The federal no-fly list and accompanying “selectee” list contain, in total, less than 16,000 names, the Department of Homeland Services reported in late 2008. People designated by intelligence agencies as “selectees” are individuals the U.S. government is monitoring for possible terrorist ties. They are pulled out of security lines for extra screening but allowed to fly if they are not found to be carrying prohibited materials. Among those 16,000 people under watch, the no-fly list is comprised of less than 2,500 names — including a small slice of U.S. citizens that numbers “in the hundreds,” Duffy said.
Two domestic airlines contacted for this article were reluctant to reveal much about their internal no-fly lists. One industry official did say, however, that a passenger’s in-flight transgression “has to be something extremely bad” to cause an airline to permanently block them from boarding.

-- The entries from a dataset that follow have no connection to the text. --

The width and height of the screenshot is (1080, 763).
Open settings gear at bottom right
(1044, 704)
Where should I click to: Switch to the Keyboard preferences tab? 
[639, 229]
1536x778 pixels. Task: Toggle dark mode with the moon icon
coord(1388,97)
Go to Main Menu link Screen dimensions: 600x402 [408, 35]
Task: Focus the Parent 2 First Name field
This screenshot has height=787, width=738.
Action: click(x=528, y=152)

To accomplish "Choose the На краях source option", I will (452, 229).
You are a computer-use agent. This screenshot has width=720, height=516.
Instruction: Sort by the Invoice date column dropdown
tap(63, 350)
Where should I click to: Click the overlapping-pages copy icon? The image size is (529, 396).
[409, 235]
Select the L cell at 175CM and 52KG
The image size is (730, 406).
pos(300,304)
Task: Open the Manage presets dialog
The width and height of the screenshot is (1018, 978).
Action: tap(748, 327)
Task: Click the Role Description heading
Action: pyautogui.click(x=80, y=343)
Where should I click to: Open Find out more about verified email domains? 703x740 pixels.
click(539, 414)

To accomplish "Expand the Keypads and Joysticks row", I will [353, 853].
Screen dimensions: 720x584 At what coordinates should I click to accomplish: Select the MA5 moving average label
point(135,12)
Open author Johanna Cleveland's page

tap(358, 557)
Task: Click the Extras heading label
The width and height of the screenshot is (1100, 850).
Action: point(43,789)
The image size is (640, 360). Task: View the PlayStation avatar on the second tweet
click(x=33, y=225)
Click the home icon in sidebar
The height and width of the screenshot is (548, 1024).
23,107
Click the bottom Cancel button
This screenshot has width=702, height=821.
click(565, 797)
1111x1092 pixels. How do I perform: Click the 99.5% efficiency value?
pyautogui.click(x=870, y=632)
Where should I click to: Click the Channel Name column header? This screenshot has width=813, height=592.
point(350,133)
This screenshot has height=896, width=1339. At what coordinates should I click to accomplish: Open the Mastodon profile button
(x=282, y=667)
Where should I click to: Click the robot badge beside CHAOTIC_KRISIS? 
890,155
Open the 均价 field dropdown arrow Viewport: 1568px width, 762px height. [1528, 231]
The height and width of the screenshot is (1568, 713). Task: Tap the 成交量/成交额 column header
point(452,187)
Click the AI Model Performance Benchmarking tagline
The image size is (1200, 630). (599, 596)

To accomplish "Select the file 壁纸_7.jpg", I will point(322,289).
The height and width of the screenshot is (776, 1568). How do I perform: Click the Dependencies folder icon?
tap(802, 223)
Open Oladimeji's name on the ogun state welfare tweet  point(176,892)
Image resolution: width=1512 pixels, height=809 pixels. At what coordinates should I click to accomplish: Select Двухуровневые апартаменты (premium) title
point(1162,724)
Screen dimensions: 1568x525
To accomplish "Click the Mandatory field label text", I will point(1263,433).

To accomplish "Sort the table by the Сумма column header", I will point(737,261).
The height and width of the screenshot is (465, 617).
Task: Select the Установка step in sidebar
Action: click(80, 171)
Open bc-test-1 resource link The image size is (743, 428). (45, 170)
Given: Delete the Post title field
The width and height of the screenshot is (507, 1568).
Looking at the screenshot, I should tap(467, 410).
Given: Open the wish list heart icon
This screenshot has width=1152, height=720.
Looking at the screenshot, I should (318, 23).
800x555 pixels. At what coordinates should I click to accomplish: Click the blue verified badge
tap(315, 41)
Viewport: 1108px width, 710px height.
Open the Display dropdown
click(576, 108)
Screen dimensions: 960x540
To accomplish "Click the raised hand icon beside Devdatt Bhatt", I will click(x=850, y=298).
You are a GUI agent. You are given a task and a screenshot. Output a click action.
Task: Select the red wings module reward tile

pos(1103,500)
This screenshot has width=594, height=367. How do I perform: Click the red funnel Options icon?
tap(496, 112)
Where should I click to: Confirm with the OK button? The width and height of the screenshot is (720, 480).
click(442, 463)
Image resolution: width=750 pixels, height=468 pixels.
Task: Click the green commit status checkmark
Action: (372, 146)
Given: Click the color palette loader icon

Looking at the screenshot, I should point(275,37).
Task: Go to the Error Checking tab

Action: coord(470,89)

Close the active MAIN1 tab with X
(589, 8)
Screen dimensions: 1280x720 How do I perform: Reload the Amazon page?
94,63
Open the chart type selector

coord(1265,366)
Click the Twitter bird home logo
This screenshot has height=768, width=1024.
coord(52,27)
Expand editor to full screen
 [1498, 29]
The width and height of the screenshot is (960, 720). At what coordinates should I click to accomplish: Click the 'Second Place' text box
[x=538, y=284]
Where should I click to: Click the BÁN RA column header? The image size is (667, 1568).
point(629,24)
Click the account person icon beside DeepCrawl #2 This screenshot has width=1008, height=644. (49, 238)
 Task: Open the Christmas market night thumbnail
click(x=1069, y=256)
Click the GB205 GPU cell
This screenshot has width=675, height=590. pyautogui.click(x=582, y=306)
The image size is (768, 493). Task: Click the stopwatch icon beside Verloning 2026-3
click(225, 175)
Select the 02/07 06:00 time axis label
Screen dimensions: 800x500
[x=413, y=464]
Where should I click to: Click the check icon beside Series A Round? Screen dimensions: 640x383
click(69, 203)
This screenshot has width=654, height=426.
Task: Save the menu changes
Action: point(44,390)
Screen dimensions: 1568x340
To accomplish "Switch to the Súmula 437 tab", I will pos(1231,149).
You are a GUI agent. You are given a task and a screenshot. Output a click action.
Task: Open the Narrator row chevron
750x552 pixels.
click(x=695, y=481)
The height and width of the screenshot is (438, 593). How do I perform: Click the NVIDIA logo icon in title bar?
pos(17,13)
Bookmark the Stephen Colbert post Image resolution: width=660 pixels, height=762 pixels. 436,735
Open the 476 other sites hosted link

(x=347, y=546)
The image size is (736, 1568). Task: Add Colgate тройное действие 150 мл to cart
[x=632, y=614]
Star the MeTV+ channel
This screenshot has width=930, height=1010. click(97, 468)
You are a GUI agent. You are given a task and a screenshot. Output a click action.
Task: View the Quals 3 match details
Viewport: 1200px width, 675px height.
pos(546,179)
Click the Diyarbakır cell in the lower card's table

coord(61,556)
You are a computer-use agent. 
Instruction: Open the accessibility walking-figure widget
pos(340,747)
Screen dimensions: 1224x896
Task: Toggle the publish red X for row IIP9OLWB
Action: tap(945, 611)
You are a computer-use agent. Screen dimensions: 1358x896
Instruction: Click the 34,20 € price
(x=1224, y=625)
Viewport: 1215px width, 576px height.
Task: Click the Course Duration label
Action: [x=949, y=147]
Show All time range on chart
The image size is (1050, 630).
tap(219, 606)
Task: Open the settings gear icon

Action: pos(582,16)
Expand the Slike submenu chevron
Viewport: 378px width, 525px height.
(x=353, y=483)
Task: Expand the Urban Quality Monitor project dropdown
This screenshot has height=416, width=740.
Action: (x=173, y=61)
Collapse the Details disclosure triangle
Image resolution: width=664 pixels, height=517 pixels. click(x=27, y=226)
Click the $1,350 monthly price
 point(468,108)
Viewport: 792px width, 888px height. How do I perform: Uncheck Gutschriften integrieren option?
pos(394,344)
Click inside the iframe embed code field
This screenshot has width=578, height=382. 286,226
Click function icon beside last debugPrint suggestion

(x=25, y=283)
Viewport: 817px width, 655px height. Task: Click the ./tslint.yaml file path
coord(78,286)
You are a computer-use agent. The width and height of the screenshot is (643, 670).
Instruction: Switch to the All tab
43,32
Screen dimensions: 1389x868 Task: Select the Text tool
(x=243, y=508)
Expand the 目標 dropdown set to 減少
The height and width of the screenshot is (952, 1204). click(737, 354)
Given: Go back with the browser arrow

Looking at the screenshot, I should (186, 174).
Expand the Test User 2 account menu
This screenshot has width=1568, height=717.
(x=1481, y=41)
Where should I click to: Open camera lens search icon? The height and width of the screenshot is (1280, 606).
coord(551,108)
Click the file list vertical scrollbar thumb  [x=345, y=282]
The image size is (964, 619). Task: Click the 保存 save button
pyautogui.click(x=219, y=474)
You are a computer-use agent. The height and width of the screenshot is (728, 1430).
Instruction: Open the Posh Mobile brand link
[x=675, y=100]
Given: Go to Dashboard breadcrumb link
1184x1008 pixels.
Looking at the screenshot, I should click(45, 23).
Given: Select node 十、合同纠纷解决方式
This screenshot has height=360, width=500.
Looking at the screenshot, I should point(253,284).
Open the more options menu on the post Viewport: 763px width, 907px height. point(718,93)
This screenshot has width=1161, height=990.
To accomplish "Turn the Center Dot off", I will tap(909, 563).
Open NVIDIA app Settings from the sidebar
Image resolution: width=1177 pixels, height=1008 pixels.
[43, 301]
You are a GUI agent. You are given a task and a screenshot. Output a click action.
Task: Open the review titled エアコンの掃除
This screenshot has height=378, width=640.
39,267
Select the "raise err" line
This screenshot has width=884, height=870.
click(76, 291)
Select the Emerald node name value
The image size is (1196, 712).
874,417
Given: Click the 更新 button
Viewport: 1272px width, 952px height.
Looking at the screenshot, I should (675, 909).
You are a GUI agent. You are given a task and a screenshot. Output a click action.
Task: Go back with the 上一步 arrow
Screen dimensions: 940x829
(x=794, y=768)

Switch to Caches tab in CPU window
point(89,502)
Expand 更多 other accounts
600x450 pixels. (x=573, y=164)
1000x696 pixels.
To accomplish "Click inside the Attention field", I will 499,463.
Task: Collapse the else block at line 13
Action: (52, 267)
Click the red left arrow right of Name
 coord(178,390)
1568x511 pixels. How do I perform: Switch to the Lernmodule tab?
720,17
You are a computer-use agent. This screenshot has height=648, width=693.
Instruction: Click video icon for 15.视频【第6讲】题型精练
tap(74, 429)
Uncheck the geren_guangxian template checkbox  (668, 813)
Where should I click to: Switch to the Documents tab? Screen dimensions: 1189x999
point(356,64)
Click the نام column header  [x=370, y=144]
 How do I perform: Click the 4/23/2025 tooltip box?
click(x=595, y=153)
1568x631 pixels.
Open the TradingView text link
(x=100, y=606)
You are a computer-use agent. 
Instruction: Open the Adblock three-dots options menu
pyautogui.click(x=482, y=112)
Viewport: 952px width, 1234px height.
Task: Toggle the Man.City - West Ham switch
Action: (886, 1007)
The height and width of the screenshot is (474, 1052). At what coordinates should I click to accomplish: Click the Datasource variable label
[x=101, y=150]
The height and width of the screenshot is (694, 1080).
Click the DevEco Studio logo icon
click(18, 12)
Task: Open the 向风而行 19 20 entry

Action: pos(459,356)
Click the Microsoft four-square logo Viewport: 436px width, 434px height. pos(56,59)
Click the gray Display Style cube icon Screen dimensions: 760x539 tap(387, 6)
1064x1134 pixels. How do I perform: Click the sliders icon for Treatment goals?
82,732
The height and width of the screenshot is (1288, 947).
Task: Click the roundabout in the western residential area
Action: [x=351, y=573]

American Airlines' employees can “deny the boarding of a customer who has had a prior issue with the airline,” said spokesperson Billy Sanez. “That is no different than anybody doing commerce. Say you own a flower shop and somebody is being disruptive in the shop — you don’t have sell to somebody who is being disruptive.”
Sanez declined to elaborate on the number of names on American’s no-fly list, how long flyers may be banned or what onboard offenses might bar a passenger from buying a future ticket from the airline.
But once a customer is onboard and in the air, can their unruly behavior elicit no-fly threats from flight attendants — admonitions that uncooperative passengers may be banned by the airline or by the FBI?
“Our flight attendants do not have the authority to warn passengers that they may be added to the no-fly list,” said Southwest Airlines spokesman Paul Flaningan. “It’s something that’s not currently in our in-flight training.”
“A private company cannot make a nomination to our no-fly list,” said Duffy, of the FBI’s Terrorist Screening Center.
Club no one wants to join
In fact, “the only entities that can nominate individuals to the federal government’s no-fly list are the intelligence communities — the FBI and CIA on domestic side, and (intelligence agencies) on the foreign side,” Duffy added.
Many flight attendants do, however, have the power to quell rule-busting passengers by dangling the possibility of arrest, said Carolyn Paddock, a Delta Airlines flight attendant for 17 years. She left that job three years ago to launch InFlightInsider.com, which offers tips on traveling smart and stylishly.
And once a plane is back the ground, Paddock said, local “authorities would decide what would happen from there on.”
“The no-fly list is one club no one is interested in joining,” added Beth Blair, a Southwest Airlines flight attendant until 2004 and now a travel writer.
But based on her time in the air, Blair believes no-fly warnings don’t carry as carry as much clout with ill-behaved passengers as another verbal vow.
“Honestly,” Blair said, “I think the most common threat flight attendants use is cutting off the alcohol.”